Chciało mi się śmiać kiedy Patricia zachęcała żebyśmy śpiewali po hiszpańsku, a z widowni jakieś nieartykułowane
dźwięki dochodziły. I w końcu dziewczyny z lewej górnej wzięły się na sposób i zaczęły śpiewać lalalalala :D
Podsumowując jestem bardzo zadowolona z tego koncertu i nie żałuję, że się wybrałam, a Patricia jest naprawdę piękna ^-^

domi
To jeszcze kilka słów ode mnie... jechałam na koncert z pewną rezerwą, myśląc że to będą jakieś smutasy.. a koncert mnie po prostu powalił. Patka była pełna energii, tańczyła, wygłupiała się, jakby miała ze 20 lat. Jak weszła na ten fortepian, to oniemiałam :) chyba ta energia szła w obydwie strony, my też jej trochę tej energii daliśmy :) i co chwila wymyślała coś nowego, najpierw ten fortepian, potem bęben puszczony po sali i te jej miny :D
nie obyło się też bez wzruszeń, pięknie wykonała Calling heaven, a wcześniej nie byłam przekonana do jej wersji. Jedyna piosenka do której nadal nie mogę się przekonać w jej wykonaniu to Ares qui, jednak stara wersja jest nie do przebicia!
Do tego wszystkiego wyglądała cudownie, kolory świetnie dobrane, sukienki strasznie mi się podobały, odmłodniała w nich.
To był jak dla mnie jeden z lepszych koncertów solowych Kellych w Polsce. Ja chcę jeszcze!

Bibopka
Moja kolej;)

Najlepiej się bawiłam zaraz po przerwie na tych wszystkich wygibasach :D Jak Patka wymyślała co po kolei mamy robić i stwierdziła, coś w stylu: I think I'm the bigest idiot here :D I jeszcze jak zaczęłyśmy krzyczeć uła uła i jej się przypomniało, że Padzik tak zawsze robił.
Gdy powiedziała, że po narodzinach Patryka stwierdziła, że jest strasznie brzydki, ale dzięki Bogu wyrósł na tak przystojnego faceta, pomyślałam: i co z tego, lepiej żeby był dalej brzydki przynajmniej teraz byśmy się nie musiały ślinić do zakonnika :D

Taniec na fortepianie kozacki.
Ja bębna nie pomacałam, bo do nas nie dotarł- szedł raczej bokami, a ja byłam na środeczku. Swoją drogą miejscówka idealna, widziałam wszytko. W związku z tym Moncia, S@r@ i Beata- dzięki za zajęcie ;D
Zgadzam się z S@rą, że żaden youtube, ani nagranie nie odda tego co koncert. An Angel i Calling heaven były super! Słowa przed An Angel ( mówiła o swojej chorobie, o długich samotnych dniach w łóżku szpitalnym, o spotkaniu z Janem Pawłem II- miała na szyi różaniec od niego) u mnie też wywołały łzy. Bibopka twardziel się złamała :'(

Jak zaczęła śpiewać No one but you, myślałam że z fotela spadnę!
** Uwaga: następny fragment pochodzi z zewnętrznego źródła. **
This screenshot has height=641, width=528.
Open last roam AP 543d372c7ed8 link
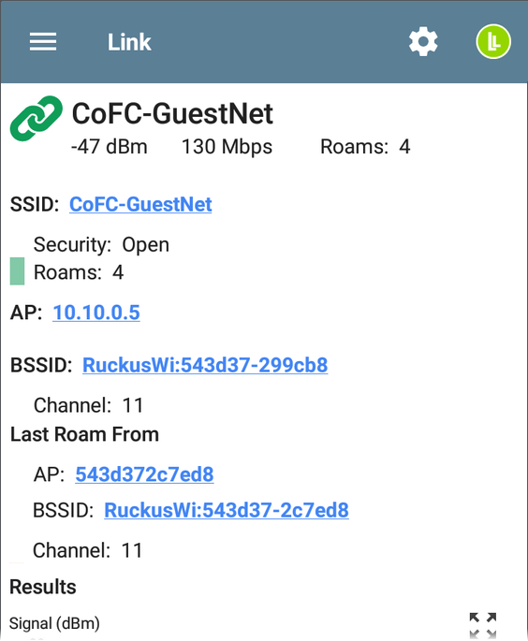click(144, 474)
Mam nadzieję,że Patka jest zadowolona z koncertu. Myślę, że nie zawiedliśmy ::)

Bardzo się cieszę, że byłam i mogłam ją zobaczyć i usłyszeć. Głos ma naprawdę silny i jest przecudowna!
Ralph też fajny koleś :D Mógłby Blend-amed reklamować tym swoim uśmiechem ;D

Super było poznać kolejnych forumowiczów m.in Moncię, Sarę, Kamila, Kozkę, Dorotę, Ilo, Rainbow i całą całą resztę, bo trochę nas tam było.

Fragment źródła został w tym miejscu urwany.